Toward Practical, In-The-Wild, and Reusable Wearable Activity Classification
Wearable activity classifiers, so far, have been able to perform well with simple activities, strictly-scripted activities, and application-specific activities. In addition, current classification systems suffer from using impractical tight-fitting sensor networks, or only use one loose-fitting sensor node that cannot capture much movement information (e.g., smartphone sensors and wrist-worn sensors). These classifiers either do not address the bigger picture of making activity recognition more practical and being able to recognize more complex and naturalistic activities, or try to address this issue but still perform poorly on many fronts.
This dissertation works toward having practical, in-the-wild, and reusable wearable activity classifiers by taking several steps that include the four following main contributions. The dissertation starts by quantifying users' needs and expectations from wearable activity classifiers to set a framework for designing ideal wearable activity classifiers. Data collected from user studies and interviews is gathered and analyzed, then several conclusions are made to set a framework of essential characteristics that ideal wearable activity classification systems should have. Afterwards, this dissertation introduces a group of datasets that can be used to benchmark different types of activity classifiers and can accommodate for a variety of goals. These datasets help comparing different algorithms in activity classification to assess their performance under various circumstances and with different types of activities. The third main contribution consists of developing a technique that can classify complex activities with wide variations.

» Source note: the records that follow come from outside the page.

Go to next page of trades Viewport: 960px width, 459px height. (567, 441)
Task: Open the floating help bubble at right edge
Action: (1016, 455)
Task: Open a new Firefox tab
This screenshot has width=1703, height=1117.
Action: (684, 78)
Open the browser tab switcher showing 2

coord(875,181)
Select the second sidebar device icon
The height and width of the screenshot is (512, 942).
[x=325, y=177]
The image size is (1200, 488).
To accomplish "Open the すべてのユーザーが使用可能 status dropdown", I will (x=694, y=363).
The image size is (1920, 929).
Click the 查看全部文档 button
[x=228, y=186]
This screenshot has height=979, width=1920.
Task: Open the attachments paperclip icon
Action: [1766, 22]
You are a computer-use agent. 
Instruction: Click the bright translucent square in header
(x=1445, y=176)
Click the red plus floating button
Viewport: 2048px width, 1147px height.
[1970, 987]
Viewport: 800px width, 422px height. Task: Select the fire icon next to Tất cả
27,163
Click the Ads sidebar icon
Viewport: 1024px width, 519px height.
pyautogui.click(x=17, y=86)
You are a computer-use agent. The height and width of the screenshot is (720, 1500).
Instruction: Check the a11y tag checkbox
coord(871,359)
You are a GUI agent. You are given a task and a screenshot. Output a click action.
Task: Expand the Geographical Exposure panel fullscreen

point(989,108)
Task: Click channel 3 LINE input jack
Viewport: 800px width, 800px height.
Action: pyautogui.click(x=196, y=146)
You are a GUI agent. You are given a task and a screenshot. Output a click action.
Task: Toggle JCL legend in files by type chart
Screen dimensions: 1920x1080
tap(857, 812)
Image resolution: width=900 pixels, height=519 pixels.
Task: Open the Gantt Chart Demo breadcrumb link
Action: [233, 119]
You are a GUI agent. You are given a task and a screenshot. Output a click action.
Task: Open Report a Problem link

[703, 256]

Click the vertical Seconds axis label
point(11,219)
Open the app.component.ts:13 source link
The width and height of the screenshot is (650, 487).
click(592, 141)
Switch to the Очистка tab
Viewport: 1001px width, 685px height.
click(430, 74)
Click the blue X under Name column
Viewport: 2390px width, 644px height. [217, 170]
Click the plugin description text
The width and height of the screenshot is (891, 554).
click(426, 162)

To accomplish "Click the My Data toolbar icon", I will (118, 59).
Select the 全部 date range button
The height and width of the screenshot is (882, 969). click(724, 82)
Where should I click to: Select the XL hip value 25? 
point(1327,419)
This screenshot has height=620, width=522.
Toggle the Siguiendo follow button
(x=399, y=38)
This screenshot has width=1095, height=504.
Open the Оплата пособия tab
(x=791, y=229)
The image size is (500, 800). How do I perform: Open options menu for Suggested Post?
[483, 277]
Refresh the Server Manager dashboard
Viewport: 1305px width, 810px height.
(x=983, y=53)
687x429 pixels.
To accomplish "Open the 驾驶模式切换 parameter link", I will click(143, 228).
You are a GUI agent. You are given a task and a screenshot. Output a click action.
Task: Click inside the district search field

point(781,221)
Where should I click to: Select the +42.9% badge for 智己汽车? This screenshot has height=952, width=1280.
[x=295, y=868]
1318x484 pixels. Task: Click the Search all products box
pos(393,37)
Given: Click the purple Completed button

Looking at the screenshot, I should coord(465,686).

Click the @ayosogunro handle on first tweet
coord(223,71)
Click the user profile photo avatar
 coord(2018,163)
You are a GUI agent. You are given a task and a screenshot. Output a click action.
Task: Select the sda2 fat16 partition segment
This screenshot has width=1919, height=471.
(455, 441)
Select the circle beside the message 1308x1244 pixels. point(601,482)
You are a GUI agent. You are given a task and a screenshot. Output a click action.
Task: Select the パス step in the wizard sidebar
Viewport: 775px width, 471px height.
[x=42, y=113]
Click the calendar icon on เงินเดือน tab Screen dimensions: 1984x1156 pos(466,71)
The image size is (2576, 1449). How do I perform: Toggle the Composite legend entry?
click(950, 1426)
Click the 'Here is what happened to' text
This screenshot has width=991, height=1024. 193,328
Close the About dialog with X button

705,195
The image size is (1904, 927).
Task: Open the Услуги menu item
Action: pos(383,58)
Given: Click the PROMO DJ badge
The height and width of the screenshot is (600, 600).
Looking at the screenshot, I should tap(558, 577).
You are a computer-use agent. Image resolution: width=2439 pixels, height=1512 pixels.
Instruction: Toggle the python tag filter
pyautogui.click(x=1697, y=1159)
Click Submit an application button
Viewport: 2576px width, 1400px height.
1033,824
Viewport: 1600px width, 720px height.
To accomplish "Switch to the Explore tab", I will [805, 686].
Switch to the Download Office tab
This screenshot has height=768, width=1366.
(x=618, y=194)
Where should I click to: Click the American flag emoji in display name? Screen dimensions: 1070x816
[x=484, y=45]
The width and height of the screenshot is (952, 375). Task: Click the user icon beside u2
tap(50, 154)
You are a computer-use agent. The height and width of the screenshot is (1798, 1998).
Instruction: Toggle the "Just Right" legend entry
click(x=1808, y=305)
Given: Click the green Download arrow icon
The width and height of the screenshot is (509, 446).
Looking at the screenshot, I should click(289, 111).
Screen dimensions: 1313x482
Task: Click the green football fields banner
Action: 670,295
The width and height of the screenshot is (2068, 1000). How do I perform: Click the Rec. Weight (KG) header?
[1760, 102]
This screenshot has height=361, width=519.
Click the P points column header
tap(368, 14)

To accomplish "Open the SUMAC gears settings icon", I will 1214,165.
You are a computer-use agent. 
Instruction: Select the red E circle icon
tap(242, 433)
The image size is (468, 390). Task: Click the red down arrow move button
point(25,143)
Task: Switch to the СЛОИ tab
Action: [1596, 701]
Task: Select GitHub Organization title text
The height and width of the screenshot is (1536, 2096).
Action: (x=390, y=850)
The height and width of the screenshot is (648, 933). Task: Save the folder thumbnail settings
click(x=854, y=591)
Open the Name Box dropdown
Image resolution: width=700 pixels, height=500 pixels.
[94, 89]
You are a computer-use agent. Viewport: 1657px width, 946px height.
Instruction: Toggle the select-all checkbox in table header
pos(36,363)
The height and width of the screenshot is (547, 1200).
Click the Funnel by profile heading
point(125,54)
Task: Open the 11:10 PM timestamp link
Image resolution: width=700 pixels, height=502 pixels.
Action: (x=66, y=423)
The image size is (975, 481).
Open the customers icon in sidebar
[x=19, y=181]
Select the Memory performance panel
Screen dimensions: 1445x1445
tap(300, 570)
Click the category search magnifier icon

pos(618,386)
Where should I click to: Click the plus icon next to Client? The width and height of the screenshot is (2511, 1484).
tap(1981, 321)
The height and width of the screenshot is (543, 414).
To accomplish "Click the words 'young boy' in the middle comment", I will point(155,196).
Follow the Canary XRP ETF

Testing this technique shows that it is able to accurately classify eight complex daily-life activities with wide variations at an accuracy rate of 93.33%, significantly outperforming the state-of-the-art. This technique is a step forward toward classifying real-life natural activities performed in an environment that allows for wide variations within the activity. Finally, this dissertation introduces a method that can be used on top of any activity classifier that allows access to its matching scores in order to improve its classification accuracy. Testing this method shows that it improves classification results by 11.86% and outperforms the state-of-the-art, therefore taking a step forward toward having reusable activity classification techniques that can be used across users, sensor domains, garments, and applications.